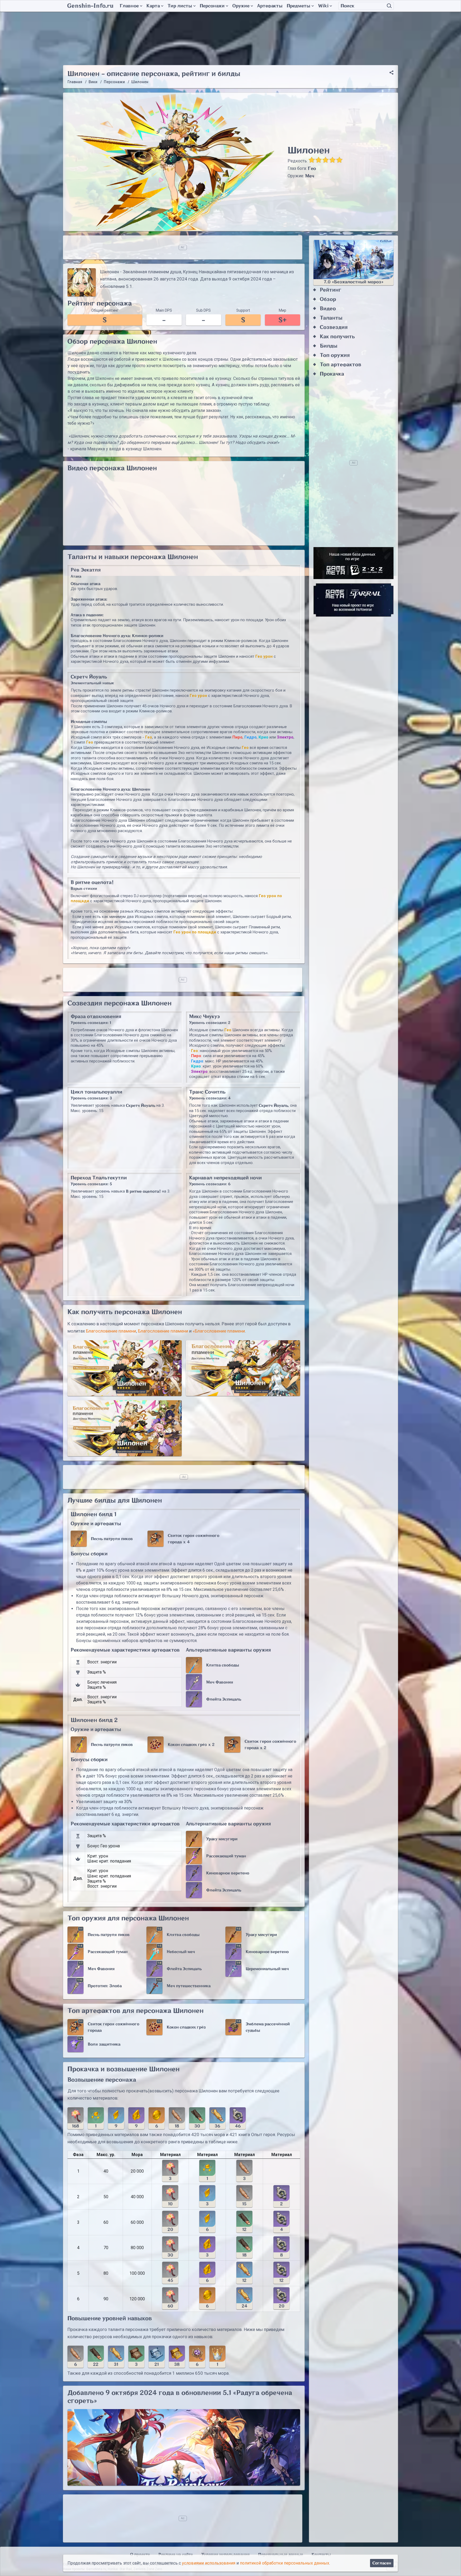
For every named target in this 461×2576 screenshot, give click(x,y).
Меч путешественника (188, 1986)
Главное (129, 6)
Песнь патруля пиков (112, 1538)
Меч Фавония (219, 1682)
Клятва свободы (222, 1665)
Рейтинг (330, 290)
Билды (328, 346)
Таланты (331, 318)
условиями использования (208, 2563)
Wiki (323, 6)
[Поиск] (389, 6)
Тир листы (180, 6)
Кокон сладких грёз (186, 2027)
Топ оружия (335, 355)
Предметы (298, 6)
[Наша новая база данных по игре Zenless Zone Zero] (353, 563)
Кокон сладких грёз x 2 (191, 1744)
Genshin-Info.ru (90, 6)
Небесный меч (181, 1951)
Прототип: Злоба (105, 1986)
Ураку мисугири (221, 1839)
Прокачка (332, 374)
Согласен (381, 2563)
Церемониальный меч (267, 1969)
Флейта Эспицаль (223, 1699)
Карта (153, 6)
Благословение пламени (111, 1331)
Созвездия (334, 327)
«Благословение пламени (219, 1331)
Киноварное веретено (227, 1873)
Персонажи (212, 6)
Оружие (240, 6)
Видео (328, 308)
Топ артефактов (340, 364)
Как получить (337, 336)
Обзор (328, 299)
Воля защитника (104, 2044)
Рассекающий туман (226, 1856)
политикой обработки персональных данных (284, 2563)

- EXERCISE
Your answer should consist only of the lines from the one that holds "Обзор (328, 299)" to the end of the entries above, both ends included, each repeated exactly.

- SOLVED PROBLEM
Обзор (328, 299)
Воля защитника (104, 2044)
Рассекающий туман (226, 1856)
политикой обработки персональных данных (284, 2563)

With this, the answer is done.